-- Short task --
Reproduce word for word the passage of the BootKmeans documentation between "#' The number" and "included in MHCtools.", inclusive.

R/BootKmeans_func_20250108.R
In MHCtools: Analysis of MHC Data in Non-Model Species

Documented in BootKmeans

#' BootKmeans() function
#'
#' \code{\link{BootKmeans}} is a wrapper for the kmeans() function of the 'stats'
#' package, which allows for bootstrapping. Bootstrapping k-estimates may be
#' desirable in data sets, where the BIC- vs. k-values do not produce clear
#' inflection points ("elbows").
#'
#' BootKmeans() performs multiple runs of kmeans() scanning k-values from 1 to a
#' maximum value defined by the user. In each scan, an optimal k-value is
#' estimated using a user-defined threshold of BIC reduction. The method is an
#' automated version of visually inspecting elbow plots of BIC- vs. k-values.
#' The number of scans to be performed is defined by the user.
#'
#' For each k-estimate scan, the algorithm produces a summary of the stats incl.
#' total within SS, AIC, and BIC, an elbow plot (BIC vs. k), and a set of cluster
#' files corresponding to the estimated optimal k-value. It also produces a table
#' summarizing the stats of the final selected kmeans() models corresponding to
#' the estimated optimal k-values of each scan.
#'
#' After running BootKmeans() on a data set, it is recommended to subsequently
#' evaluate the repeatability of the bootstrapped k-estimation scans with the
#' ClusterMatch() function also included in MHCtools.
#'
#' Input data format:
#' A set of five z-matrices containing numerical values of the z-descriptors
#' (z1-z5) for each amino acid position in a sequence alignment. Each column
#' should represent an amino acid position and each row one sequence in the
#' alignment.

-- Extracted data --
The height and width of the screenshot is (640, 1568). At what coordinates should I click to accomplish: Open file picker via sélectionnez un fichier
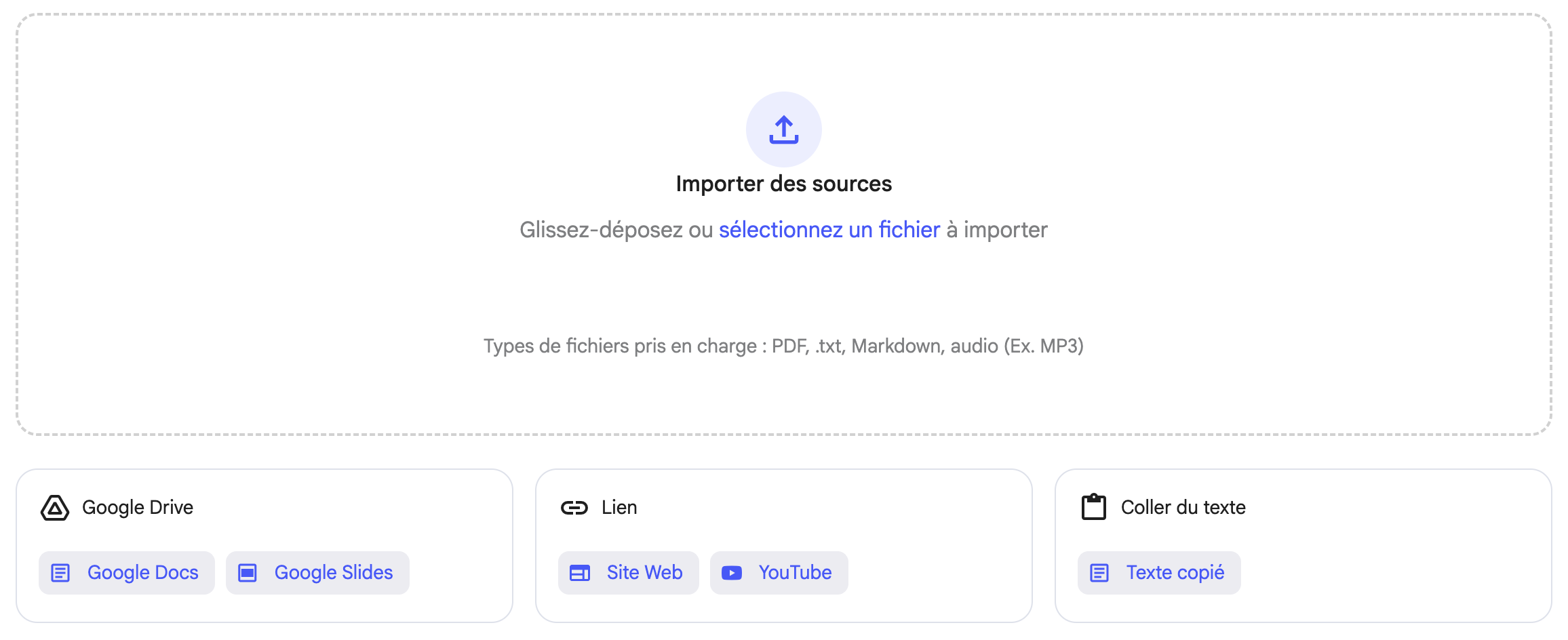coord(828,230)
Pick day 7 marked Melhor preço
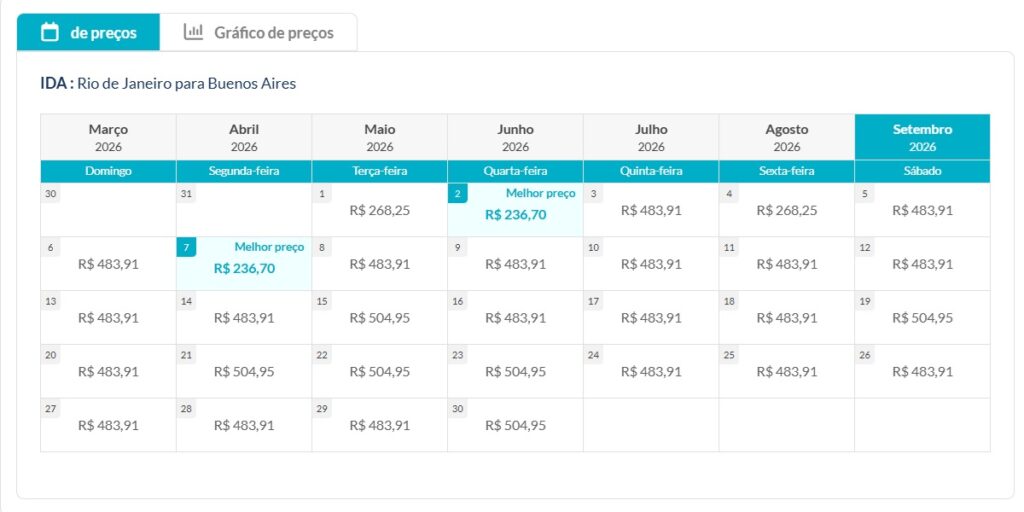Viewport: 1024px width, 512px height. 244,264
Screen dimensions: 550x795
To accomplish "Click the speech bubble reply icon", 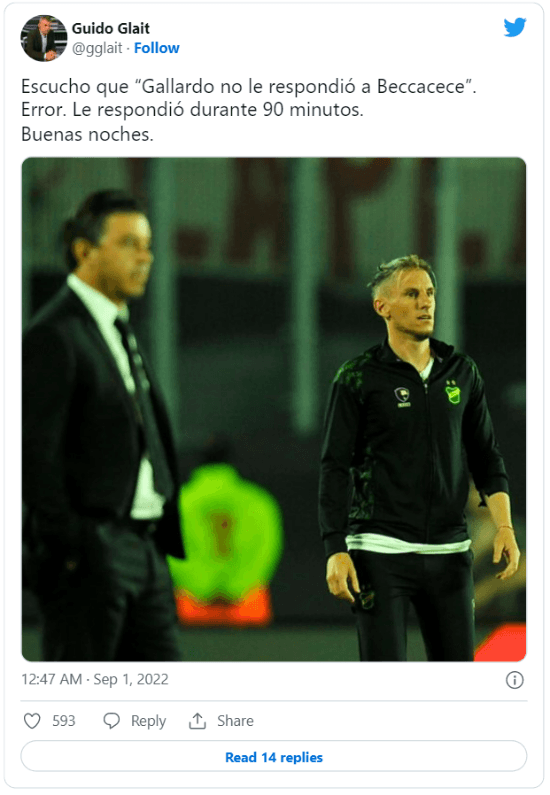I will tap(111, 720).
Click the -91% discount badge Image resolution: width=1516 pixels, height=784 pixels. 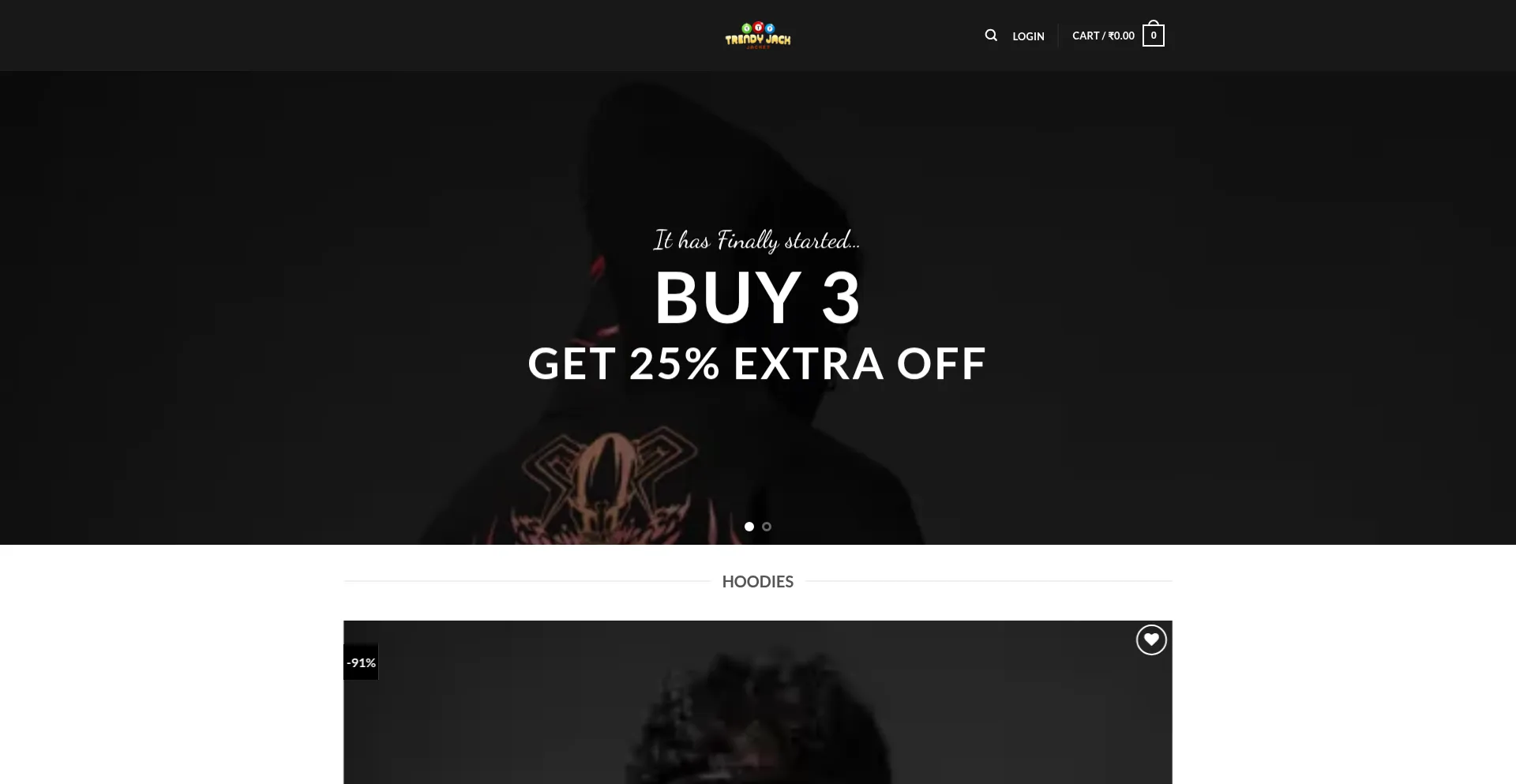361,662
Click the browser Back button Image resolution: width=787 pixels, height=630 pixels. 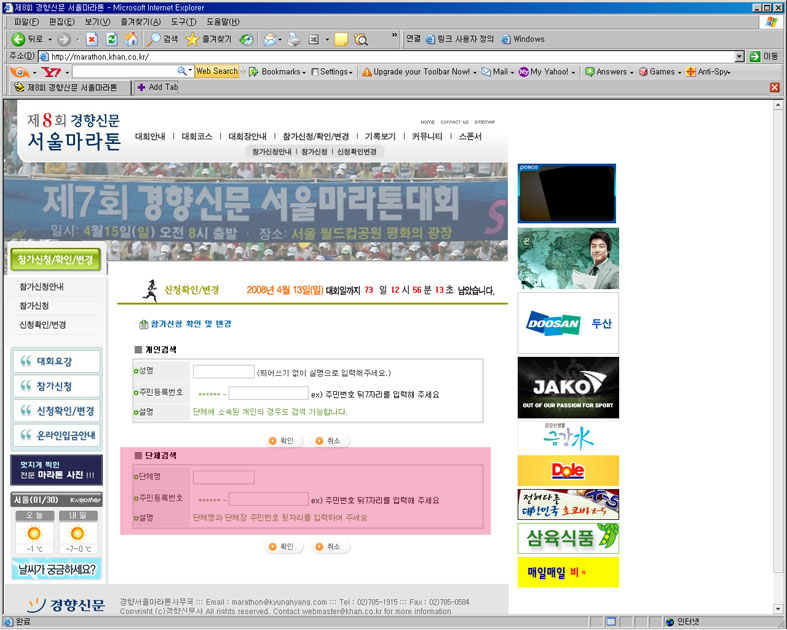coord(28,39)
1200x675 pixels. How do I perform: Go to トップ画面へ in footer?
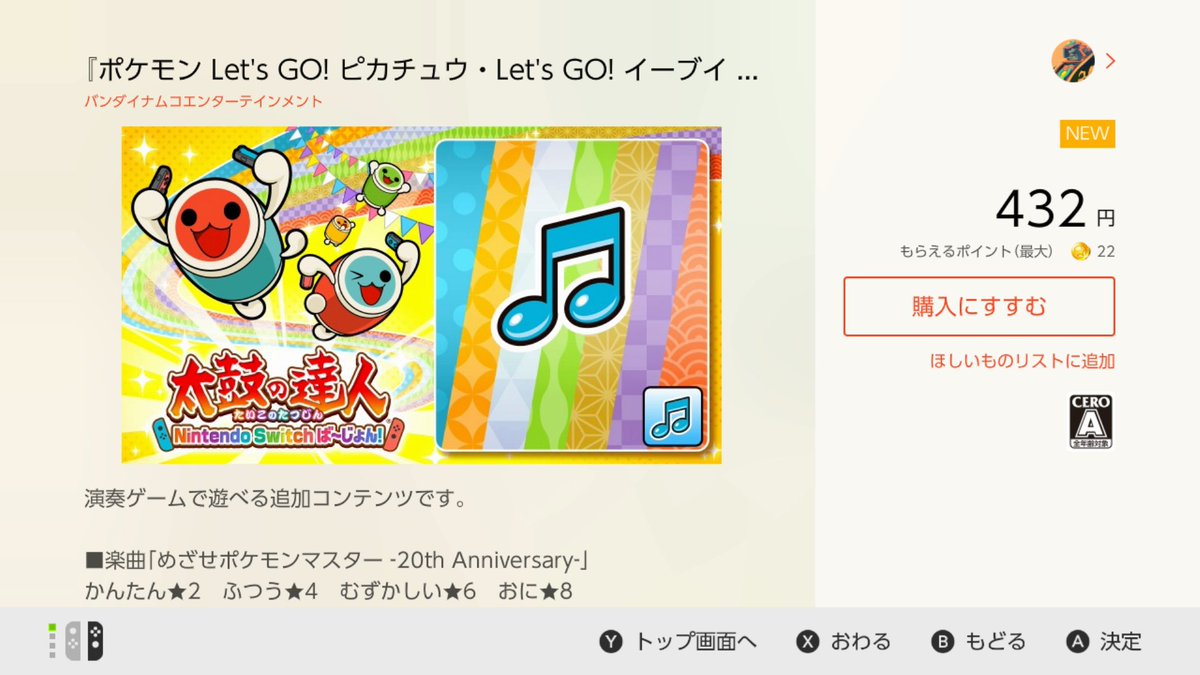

-- Result of the task --
#' The number of scans to be performed is defined by the user.
#'
#' For each k-estimate scan, the algorithm produces a summary of the stats incl.
#' total within SS, AIC, and BIC, an elbow plot (BIC vs. k), and a set of cluster
#' files corresponding to the estimated optimal k-value. It also produces a table
#' summarizing the stats of the final selected kmeans() models corresponding to
#' the estimated optimal k-values of each scan.
#'
#' After running BootKmeans() on a data set, it is recommended to subsequently
#' evaluate the repeatability of the bootstrapped k-estimation scans with the
#' ClusterMatch() function also included in MHCtools.